Exothermic welding protection

Piramyd

Member
Hi there friends !

I'm at Henderson Nevada

Regarding the spec home I'm working on, I 've a question regarding the protection
of an exothermic welding:
It include a #4 copper wire from a metal gas pipe (order by the inspector) +
a concrete encased #4 copper wire +
#4 copper wire to the main panel +
#4 copper wire from this welding to the pedestal meter on the sidewalk.

My point is: Should the four wire welding remain over the grade or can be encased directly in the concrete pad which is gonna be around the area of E. welding.?
In both cases if there needs to protect it, which are the way to do that.

Thank you in advance.
 

Hv&Lv

Senior Member
Your not going to protect the copper wire in the concrete are you? As long as the inspector sees it and is happy, let it go IMO.
Why weld it? Some crimps are rated for direct burial in earth or concrete.
 

kwired

Electron manager
I don't understand why you need a run to the meter pedestal.

NEC is happy with a GEC from main panel to CEE. The gas piping,if you need to run a conductor to it, can be a separate run to panel or can tap onto the GEC - doesn't need to be an irreversible connection.

The meter pedestal is a separate structure and should have it's own GES at the pedestal location.
 

hbiss

EC, Westchester, New York NEC: 2014
A concrete encased bare copper wire does not constitute a CEE. See 250.52(A)(3).

kwired said:
The meter pedestal is a separate structure and should have it's own GES at the pedestal location.
Perhaps the meter pedestal is so close to the building that they consider it a meter/disconnect on the side of the building?

Piramyd said:
My point is: Should the four wire welding remain over the grade or can be encased directly in the concrete pad which is gonna be around the area of E. welding.?
In both cases if there needs to protect it, which are the way to do that.
From what it sounds like, once it's inspected you can cover them or pour concrete. No need for any protection. They become part of the wire, you gonna protect that?

-Hal
 

Fulthrotl

~~Please excuse the mess.
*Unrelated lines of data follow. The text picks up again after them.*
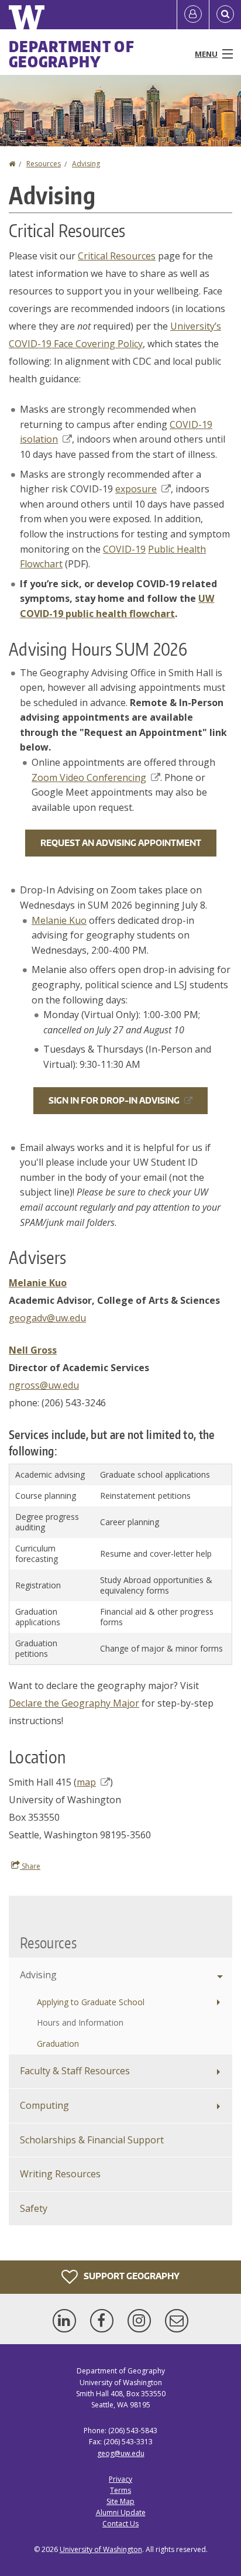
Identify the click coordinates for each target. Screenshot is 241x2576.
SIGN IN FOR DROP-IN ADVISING (114, 1100)
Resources (43, 164)
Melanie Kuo (59, 920)
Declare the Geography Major (74, 1703)
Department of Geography (72, 54)
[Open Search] (225, 14)
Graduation (58, 2043)
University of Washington (101, 2549)
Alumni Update (121, 2512)
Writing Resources (60, 2173)
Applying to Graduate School (90, 2002)
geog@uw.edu (120, 2453)
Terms (120, 2490)
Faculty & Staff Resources (75, 2070)
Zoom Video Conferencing (89, 777)
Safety (33, 2208)
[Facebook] (104, 2320)
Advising (86, 164)
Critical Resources (117, 255)
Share (30, 1866)
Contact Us (120, 2524)
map (86, 1782)
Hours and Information (80, 2022)
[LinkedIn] (67, 2320)
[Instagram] (142, 2320)
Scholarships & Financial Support (92, 2139)
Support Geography (131, 2276)
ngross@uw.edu (44, 1385)
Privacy (120, 2479)
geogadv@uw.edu (47, 1317)
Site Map (120, 2501)
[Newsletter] (176, 2320)
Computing (44, 2105)
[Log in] (193, 14)
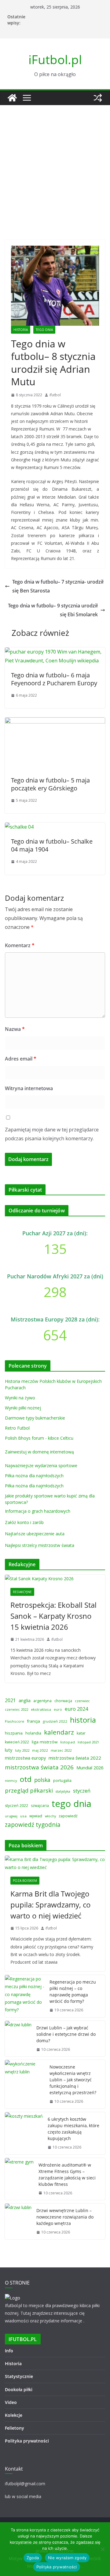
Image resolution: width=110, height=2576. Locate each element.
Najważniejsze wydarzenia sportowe (41, 1465)
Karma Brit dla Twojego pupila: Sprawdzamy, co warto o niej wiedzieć (50, 1905)
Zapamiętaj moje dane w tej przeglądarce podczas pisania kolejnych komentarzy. (52, 1134)
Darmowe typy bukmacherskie (35, 1418)
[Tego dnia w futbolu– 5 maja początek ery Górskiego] (55, 721)
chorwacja (63, 1700)
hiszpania (14, 1733)
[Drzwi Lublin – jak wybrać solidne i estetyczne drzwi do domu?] (18, 2039)
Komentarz (20, 945)
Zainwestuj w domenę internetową (39, 1452)
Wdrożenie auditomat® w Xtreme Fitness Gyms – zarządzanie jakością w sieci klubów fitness (67, 2174)
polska (42, 1779)
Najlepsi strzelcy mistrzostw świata (39, 1545)
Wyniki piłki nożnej (23, 1408)
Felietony (14, 2428)
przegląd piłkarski (29, 1790)
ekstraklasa (41, 1709)
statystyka (63, 1791)
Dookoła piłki (18, 2389)
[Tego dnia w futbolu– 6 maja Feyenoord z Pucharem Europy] (55, 651)
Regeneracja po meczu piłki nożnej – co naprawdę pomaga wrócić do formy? (73, 1991)
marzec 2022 (61, 1750)
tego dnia (71, 1803)
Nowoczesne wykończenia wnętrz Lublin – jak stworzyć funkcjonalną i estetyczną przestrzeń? (73, 2079)
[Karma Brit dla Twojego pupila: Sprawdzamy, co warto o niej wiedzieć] (55, 1863)
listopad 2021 (88, 1742)
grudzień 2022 (55, 1721)
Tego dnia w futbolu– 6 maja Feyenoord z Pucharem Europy (54, 679)
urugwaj (11, 1816)
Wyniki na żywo (20, 1398)
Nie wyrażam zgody (67, 2557)
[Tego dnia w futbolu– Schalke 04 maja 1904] (19, 826)
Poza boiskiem (25, 1880)
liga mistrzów (44, 1742)
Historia (20, 330)
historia (83, 1720)
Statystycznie (19, 2376)
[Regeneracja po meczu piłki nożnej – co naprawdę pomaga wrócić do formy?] (25, 1996)
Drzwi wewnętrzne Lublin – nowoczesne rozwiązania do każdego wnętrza (65, 2217)
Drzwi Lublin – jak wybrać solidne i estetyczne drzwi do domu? (66, 2034)
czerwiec (82, 1700)
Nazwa (15, 1029)
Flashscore (14, 1721)
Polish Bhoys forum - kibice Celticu (39, 1438)
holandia (33, 1733)
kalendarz (59, 1732)
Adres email (20, 1058)
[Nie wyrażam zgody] (102, 2549)
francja (33, 1721)
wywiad (35, 1816)
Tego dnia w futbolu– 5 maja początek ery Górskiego (50, 784)
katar (81, 1733)
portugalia (62, 1780)
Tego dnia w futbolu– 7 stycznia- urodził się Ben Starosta (58, 586)
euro (58, 1709)
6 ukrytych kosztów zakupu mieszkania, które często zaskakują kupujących (73, 2128)
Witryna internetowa (29, 1088)
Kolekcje (13, 2415)
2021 (10, 1700)
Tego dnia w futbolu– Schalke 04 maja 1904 (52, 845)
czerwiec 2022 (16, 1709)
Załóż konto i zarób (24, 1522)
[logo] (12, 2298)
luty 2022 (22, 1750)
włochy (50, 1816)
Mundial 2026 (89, 1767)
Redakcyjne (22, 1592)
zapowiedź (68, 1816)
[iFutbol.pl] (12, 97)
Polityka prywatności (27, 2441)
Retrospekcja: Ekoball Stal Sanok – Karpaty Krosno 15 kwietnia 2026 (53, 1616)
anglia (25, 1700)
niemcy (11, 1780)
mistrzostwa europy (25, 1758)
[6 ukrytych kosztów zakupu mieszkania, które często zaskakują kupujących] (24, 2133)
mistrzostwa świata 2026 (39, 1767)
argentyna (42, 1700)
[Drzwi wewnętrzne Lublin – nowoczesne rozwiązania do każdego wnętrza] (18, 2221)
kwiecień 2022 (17, 1742)
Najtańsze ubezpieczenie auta (34, 1534)
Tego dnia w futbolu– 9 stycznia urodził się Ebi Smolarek (53, 610)
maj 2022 (40, 1750)
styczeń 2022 (16, 1805)
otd (25, 1779)
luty (8, 1750)
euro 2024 (76, 1709)
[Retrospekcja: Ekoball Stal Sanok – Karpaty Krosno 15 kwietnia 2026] (55, 1578)
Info (9, 2351)
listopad (67, 1742)
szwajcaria (40, 1805)
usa (23, 1816)
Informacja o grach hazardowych (37, 1511)
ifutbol (55, 395)
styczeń (81, 1790)
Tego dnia (44, 330)
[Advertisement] (55, 163)
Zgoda (33, 2557)
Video (11, 2402)
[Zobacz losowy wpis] (97, 97)
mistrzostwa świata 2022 (75, 1758)
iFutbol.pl (55, 59)
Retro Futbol (17, 1428)
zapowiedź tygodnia (33, 1824)
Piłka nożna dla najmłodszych (34, 1476)
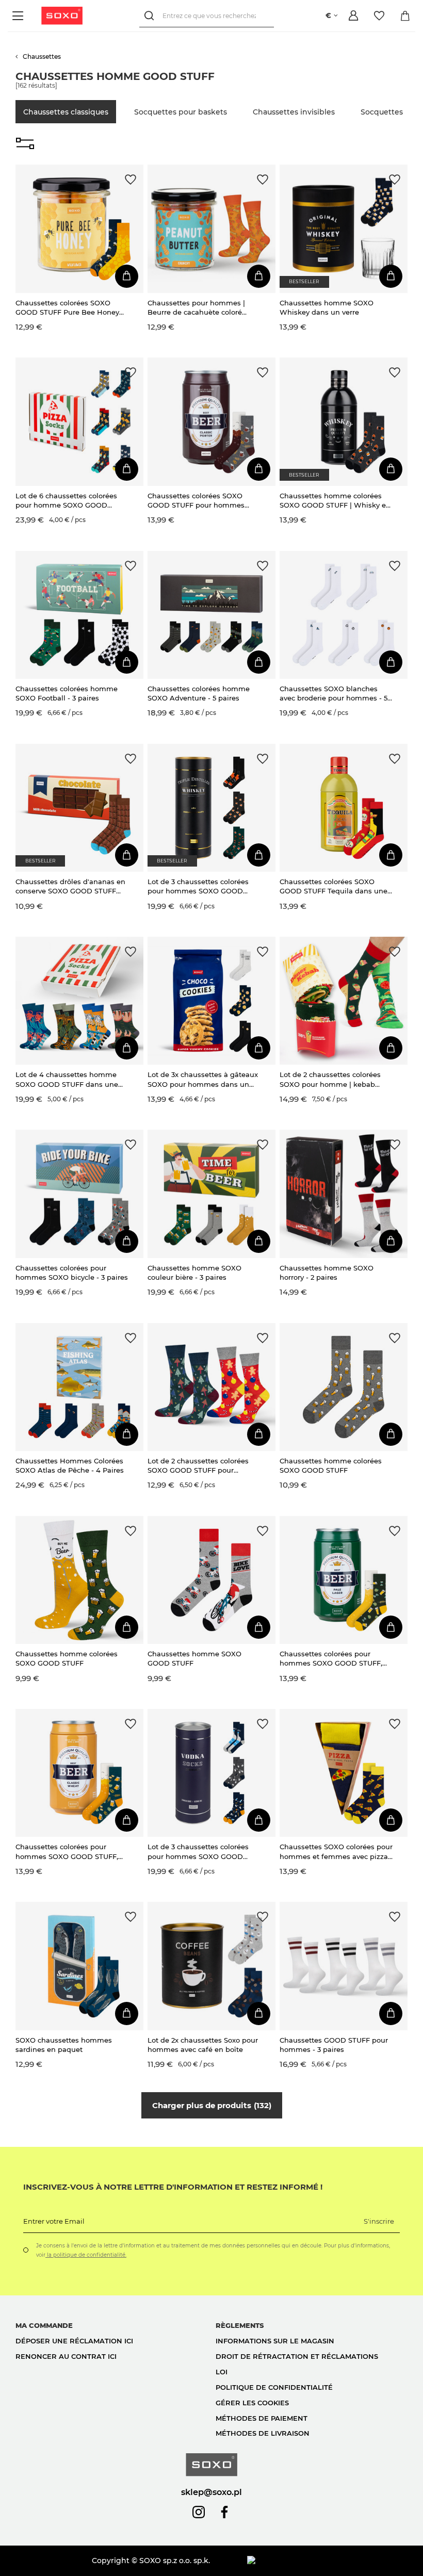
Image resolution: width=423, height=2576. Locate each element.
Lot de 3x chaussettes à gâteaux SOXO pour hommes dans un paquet (203, 1079)
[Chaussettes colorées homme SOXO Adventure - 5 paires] (211, 615)
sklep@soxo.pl (211, 2492)
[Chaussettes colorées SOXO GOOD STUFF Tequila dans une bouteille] (344, 808)
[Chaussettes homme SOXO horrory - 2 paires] (344, 1194)
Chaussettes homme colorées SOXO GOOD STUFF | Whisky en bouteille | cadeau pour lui (335, 501)
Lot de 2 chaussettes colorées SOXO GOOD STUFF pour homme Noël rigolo (198, 1466)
Sig under construction~~
Hi there friends !

I'm at Henderson Nevada

Regarding the spec home I'm working on, I 've a question regarding the protection
of an exothermic welding:
It include a #4 copper wire from a metal gas pipe (order by the inspector) +
a concrete encased #4 copper wire +
#4 copper wire to the main panel +
#4 copper wire from this welding to the pedestal meter on the sidewalk.

My point is: Should the four wire welding remain over the grade or can be encased directly in the concrete pad which is gonna be around the area of E. welding.?
In both cases if there needs to protect it, which are the way to do that.

Thank you in advance.
no ground rod? whatever.
get two #4 wires. run from each point to another point,
getting them close to each other in the pour.

hypress or cadweld them to each other, in the pour.
both are equal.

get it inspected.

pour concrete over it.
 

kwired

Electron manager
A concrete encased bare copper wire does not constitute a CEE. See 250.52(A)(3).



Perhaps the meter pedestal is so close to the building that they consider it a meter/disconnect on the side of the building?
A concrete encased bare copper wire is a CEE if it is correct size and length to meet requirements (probably in the section you mentioned - I didn't double check)

If because of close proximity situation AHJ will consider it the main disconnect (service or feeder doesn't matter) for the building then that is where the GEC for the building needs to run to, any other panel inside the building is feeder supplied from this main disconnect and shouldn't have GEC's run to it.